Its all too clear that the people of Earwa perceive their Gods the way that they do but like real life religions, massive number of believers doesn't necessarily equal reality. They may have it completely wrong. But on the flip-side of that, the truth of Anthropomorphized Gods in Earwa may be specifically DUE to collective beliefs/thoughts/experiences; and I suspect this truth (& the Outside in general) may ultimately be malleable.
All of this stems from the No-God being nonconscious. None of the Gods act in such a way.
I think I understand the idea that the Gods exist, see all, and therefore ask nothing vs. TNG exists, sees nothing, and therefore asks all.
I guess my issue lies in the fact that we can't claim to actually know what "way the Gods act" because in the story we are provided no more than interpretations and assumptions by mere Men/Nonmen/Inchoroi. (I almost suspect Bakker would say his goal was to confuse me with this... LOL)
In conclusion I would also say that we are given the perspective of the Gods, in part. The White Luck itself is a fraction of Yatwer's perspective (a fragment of a tapestry that she is). It's always the same, centered on the same result, even though it's expressed through two different hosts - the first WLW and Sorweel. I don't think there is any question that Sorweel-as-WLW is not Sorweel as we had seen him before.
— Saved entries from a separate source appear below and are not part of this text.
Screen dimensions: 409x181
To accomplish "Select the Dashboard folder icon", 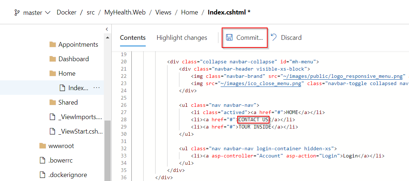I will (53, 59).
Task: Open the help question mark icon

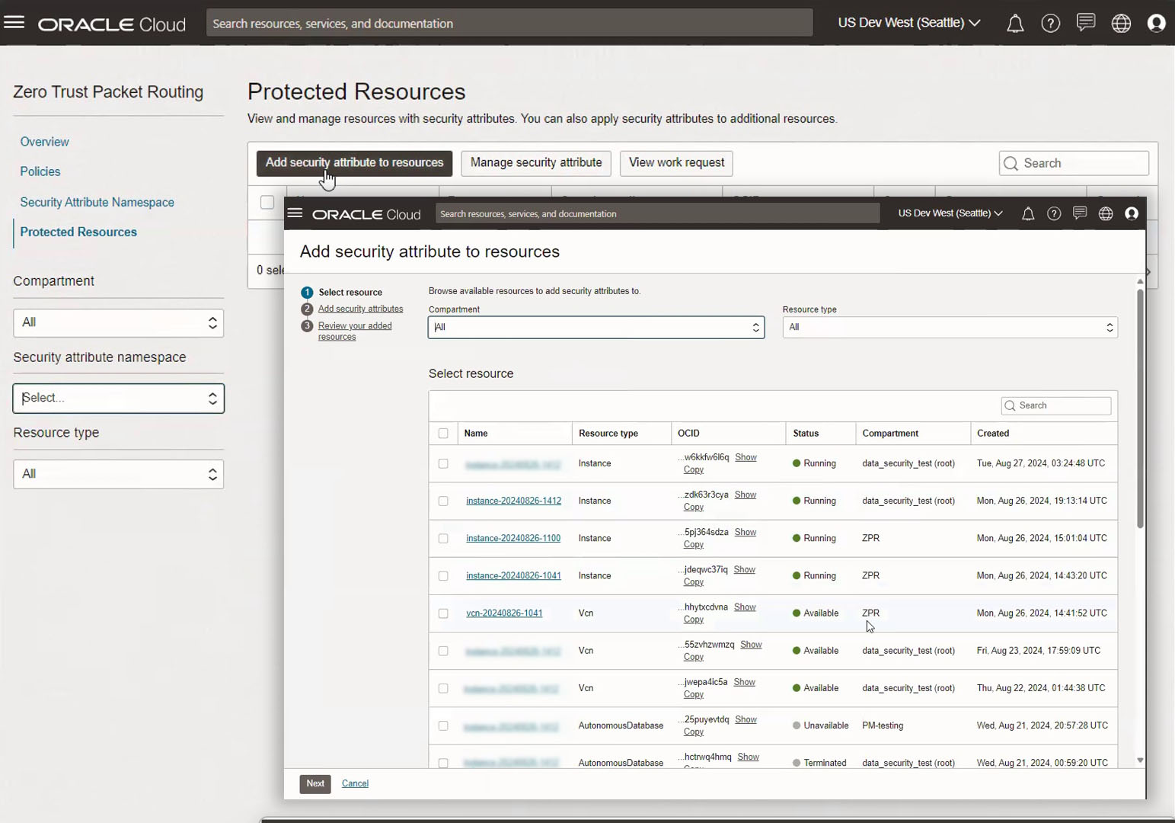Action: coord(1050,23)
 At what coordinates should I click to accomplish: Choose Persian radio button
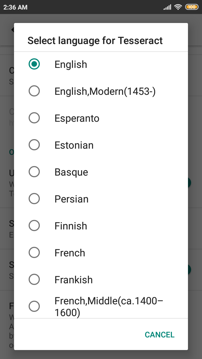coord(34,199)
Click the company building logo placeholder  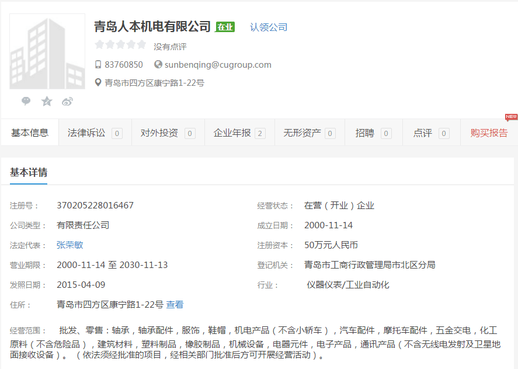tap(47, 52)
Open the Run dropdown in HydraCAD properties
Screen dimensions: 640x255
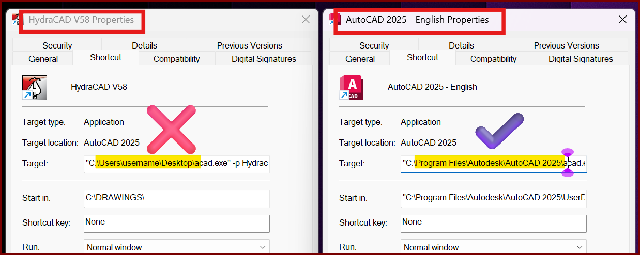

You're right that Sorweel is definitely not the same as we had seen before but that is true for all Men all the time. Sorweel was probably going to live some uneventful life, a princeling who would live then die and not do much of metaphysical significance... but his circumstances changed drastically, of course he was not as we had seen him before. Even without being able to see time the way he did he may have done the same exact things, I actually see little reason to believe that he would or could have ever done differently; how could he not (whether or not he understood it at the time) take up the charge to be Yatwer's warrior and to allow himself to be "hidden" given the circumstances he was paced in. What would the alternate option be? Torture and death? SMH, I definitely need to do another re-read because I can't recall the specifics around Sorweel as much as I'd like right now.
Thank you again for the feedback! I openly acknowledge my ignorance and the unlikelihood that I will ever attain the level of understanding of the events in these books that you and many others around here have. I just absolutely love these books and the way they get my mind working, and I love them more and more when I read the discussions on this forum and am able to gain insight and alternate opinions and perspectives from other readers like yourself. I hope my comments don't come across in any negative or know-it-all-ish way.
Edited to add: Oh yeah!!! A thought occurred to me today regarding the Angeshrael/Inchoroi/Tusk business and I wanted to toss it out there for y'all cause it's super interesting... I think it's a distinct possibility that if Kellhus were indeed somehow involved in this scenario and was somehow manipulating events, it may be the reason that one of the tribes (the one that starts with a Z is it?) remained in Eanna.